Advantages and Disadvantages of DBS
DBS has many advantages over other surgical approaches to PD. It is a reversible procedure that allows the option for discontinuation for any reason, including better therapies. Many patients prefer this therapy over ‘lesions’.With stimulation the brain can be stimulated on both sides with relative safety, unlike lesion therapy. Settings can be adjusted as often as needed for desired results, and the efficacy of DBS in PD and essential tremor is comparable and perhaps even better than lesion therapy (if used bilaterally).At present, DBS is US Food and Drug Administration (FDA)-approved for essential tremor and PD and has received a Humanitarian Device Exemption (HDE) approval for the treatment of another movement disorder – dystonia.

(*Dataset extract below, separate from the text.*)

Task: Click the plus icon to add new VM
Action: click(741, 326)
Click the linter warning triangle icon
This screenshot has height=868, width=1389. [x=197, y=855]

Ablative procedures, such as unilateral pallidotomy can be performed safely and effectively.2 Some groups believe unilateral pallidotomy to be more effective in improving the motor symptoms of PD, compared with bilateral subthalamic nucleus (STN) stimulation, but a randomized trial comparing the two showed that DBS was more efficacious.3 It is not surprising that a unilateral lesioning procedure (or any unilateral procedure) would be less effective when compared with bilateral DBS, and it may be more fair to compare unilateral pallidotomy with unilateral DBS (which has not been carried out in a large clinical trial to date). Ablative surgery has some advantages over DBS including no requirement for DBS programming, and no long-term infections. Additionally, there are no hardware-related complications. Lesion therapy is costeffective, particularly in countries where DBS cannot be offered.4 Additionally, there are now several studies showing the safety and efficacy of bilateral STN lesions.5–9 There is a need for direct comparison trials between lesion and DBS; however, these trials are unlikely to be performed as most patients prefer nonablative therapy. Future considerations may also include lesion on one side of the brain and DBS on the contralateral side. The relative merits of this mixed lesion-DBS approach have not been carefully investigated.